In discussing buybacks in an interview with The Boston Globe, Ms Warren provided a bit of a history lesson: It wasn't until 1982 that the SEC, under the chairmanship of the Reagan appointee John S. R. Shad, gave companies so-called safe harbour against charges of manipulation if they bought their stock in the open market under certain circumstances. (The provision is known as Rule 10b-18.)
"These buybacks were treated as stock manipulation for decades because that is exactly what they are," Ms. Warren said. "The SEC needs to recognise that."
Indeed, it was that rule change that led to the surge in buybacks, which were considered shareholder friendly. And it's considered tax efficient: Unlike a dividend, there is no tax to be immediately paid.
Boosting executive pay
But companies were also driven to pursue buybacks by executives seeking to lift their pay. Buybacks enable companies to issue more stock to executives without diluting other shareholders because they can buy shares to offset the dilution that occurs when executives exercise their stock options.
It also led to another point of contention in executive compensation plans because buybacks have the effect of increasing earnings per share, a metric that some compensation committees use to determine the pay of their executives. It also has the impact of increasing the stock price in the short term irrespective of operational success, potentially letting executives cash out of some of their shares at artificially high prices.
Buybacks are enticing for corporate executives, but they can create other problems, including the risk that they repurchase their companies' shares at the exact wrong time, when their stock prices are too high. Worse, some companies take on debt to buy their own shares.

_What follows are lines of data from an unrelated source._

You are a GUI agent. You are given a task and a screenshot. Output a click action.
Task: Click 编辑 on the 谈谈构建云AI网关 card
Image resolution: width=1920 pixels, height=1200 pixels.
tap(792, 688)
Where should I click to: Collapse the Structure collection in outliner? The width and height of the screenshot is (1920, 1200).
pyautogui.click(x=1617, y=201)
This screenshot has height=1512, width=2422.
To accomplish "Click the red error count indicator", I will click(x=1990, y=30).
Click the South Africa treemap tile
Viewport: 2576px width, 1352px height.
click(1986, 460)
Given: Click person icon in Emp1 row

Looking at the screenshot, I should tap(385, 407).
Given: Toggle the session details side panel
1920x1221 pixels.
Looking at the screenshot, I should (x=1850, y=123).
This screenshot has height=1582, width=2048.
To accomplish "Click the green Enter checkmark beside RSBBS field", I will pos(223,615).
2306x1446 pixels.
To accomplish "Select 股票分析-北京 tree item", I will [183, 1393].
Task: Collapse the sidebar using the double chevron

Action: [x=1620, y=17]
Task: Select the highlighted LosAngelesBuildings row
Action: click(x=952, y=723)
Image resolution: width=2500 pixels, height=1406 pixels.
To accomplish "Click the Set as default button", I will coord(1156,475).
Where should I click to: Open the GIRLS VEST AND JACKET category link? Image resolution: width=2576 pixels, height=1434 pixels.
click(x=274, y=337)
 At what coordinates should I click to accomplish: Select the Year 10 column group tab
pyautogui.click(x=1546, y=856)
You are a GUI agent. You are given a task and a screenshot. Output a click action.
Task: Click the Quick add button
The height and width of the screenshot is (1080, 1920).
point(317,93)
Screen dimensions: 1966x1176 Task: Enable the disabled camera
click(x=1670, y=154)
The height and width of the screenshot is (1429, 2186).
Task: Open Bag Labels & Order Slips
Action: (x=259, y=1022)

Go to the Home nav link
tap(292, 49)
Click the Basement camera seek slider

Still, investment guru Warren Buffett has repeatedly said he is a big fan of buybacks — but only when used prudently: "I favour repurchases when two conditions are met: First, a company has ample funds to take care of the operational and liquidity needs of its business; second, its stock is selling at a material discount to the company's intrinsic business value, conservatively calculated. We have witnessed many bouts of repurchasing that failed our second test."
So what could the SEC actually do about buybacks?
Goldman's research note said that the two most obvious policy changes would be "securities rules related to the transactions themselves, or tax changes that increase the relative cost to corporations of buying back their own stock instead of paying dividends or making investments in productive capital."
Those may be worthy goals. But it is hard to tell a company how it can or cannot spend its money.
Ultimately, the pressure for companies to invest in their operations and new jobs is only going to come when managements see a real business opportunity — and shareholders demand it.